• MATERIAL SUPPLIED:
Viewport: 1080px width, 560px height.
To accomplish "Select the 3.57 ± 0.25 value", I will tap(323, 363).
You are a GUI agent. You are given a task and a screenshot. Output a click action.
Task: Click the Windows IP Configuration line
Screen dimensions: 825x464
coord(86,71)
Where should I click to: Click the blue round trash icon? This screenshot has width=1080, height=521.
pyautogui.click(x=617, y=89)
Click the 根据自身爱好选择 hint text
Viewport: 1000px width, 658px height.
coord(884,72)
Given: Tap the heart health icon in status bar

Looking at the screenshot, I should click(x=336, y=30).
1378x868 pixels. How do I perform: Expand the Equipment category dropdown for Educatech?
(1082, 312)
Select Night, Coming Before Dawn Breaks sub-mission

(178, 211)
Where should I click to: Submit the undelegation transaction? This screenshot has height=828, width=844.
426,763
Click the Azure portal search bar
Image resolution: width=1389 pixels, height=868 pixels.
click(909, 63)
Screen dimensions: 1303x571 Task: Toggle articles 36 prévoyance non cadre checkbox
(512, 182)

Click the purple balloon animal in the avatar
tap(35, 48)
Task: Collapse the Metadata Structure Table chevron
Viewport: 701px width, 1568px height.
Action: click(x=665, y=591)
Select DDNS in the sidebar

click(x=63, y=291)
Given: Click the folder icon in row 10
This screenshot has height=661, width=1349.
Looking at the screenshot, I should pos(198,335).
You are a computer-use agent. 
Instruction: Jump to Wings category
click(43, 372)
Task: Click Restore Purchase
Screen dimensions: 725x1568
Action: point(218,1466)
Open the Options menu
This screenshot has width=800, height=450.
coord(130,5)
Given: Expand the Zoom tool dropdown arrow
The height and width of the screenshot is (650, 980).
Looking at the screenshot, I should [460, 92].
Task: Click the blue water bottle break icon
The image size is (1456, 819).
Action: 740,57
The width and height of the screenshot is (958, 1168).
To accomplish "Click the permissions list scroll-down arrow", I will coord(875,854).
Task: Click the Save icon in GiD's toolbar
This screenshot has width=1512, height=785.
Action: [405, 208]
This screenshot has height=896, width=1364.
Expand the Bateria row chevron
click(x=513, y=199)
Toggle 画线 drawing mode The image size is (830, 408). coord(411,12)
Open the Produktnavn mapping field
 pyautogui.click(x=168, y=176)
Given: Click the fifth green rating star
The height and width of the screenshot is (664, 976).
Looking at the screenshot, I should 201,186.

• PROBLEM TO SOLVE: Taking the line with "Task: Click Restore Purchase" as the first and the line with "The width and" as the last, retype that stretch of the data above exactly, with no other lines.

• COMPLETED EXERCISE:
Task: Click Restore Purchase
Screen dimensions: 725x1568
Action: point(218,1466)
Open the Options menu
This screenshot has width=800, height=450.
coord(130,5)
Given: Expand the Zoom tool dropdown arrow
The height and width of the screenshot is (650, 980).
Looking at the screenshot, I should [460, 92].
Task: Click the blue water bottle break icon
The image size is (1456, 819).
Action: 740,57
The width and height of the screenshot is (958, 1168).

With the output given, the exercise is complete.